» PROVIDED ENTRIES:
------------
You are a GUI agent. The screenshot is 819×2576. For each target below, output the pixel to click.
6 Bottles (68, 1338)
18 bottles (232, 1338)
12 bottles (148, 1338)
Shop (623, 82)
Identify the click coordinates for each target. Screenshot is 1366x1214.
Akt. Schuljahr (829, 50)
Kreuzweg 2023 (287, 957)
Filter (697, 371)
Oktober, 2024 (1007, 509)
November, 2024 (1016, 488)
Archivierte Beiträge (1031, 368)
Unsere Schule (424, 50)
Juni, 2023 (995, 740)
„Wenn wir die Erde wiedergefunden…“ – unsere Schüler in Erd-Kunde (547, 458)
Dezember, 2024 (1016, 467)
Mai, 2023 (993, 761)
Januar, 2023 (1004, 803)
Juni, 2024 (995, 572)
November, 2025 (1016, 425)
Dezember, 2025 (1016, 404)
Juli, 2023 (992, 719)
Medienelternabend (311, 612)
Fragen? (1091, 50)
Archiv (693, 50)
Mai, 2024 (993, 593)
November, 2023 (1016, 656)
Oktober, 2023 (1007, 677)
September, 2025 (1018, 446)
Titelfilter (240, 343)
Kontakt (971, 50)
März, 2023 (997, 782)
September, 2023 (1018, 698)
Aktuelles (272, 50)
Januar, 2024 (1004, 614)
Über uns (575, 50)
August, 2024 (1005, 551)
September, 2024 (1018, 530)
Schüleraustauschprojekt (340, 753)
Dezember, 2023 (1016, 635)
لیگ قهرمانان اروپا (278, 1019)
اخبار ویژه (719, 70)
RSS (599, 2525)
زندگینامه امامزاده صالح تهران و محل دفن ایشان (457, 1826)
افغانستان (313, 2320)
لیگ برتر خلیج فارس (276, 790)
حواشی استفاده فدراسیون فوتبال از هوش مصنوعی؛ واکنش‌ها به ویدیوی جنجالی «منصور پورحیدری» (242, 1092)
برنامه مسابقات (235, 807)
------------
Please copy the line that contains "Dezember, 2023 (1016, 635)" and each line after it through the end of the records, exactly, and no other lines.

» ANSWER AREA:
Dezember, 2023 (1016, 635)
لیگ قهرمانان اروپا (278, 1019)
اخبار ویژه (719, 70)
RSS (599, 2525)
زندگینامه امامزاده صالح تهران و محل دفن ایشان (457, 1826)
افغانستان (313, 2320)
لیگ برتر خلیج فارس (276, 790)
حواشی استفاده فدراسیون فوتبال از هوش مصنوعی؛ واکنش‌ها به ویدیوی جنجالی «منصور پورحیدری» (242, 1092)
برنامه مسابقات (235, 807)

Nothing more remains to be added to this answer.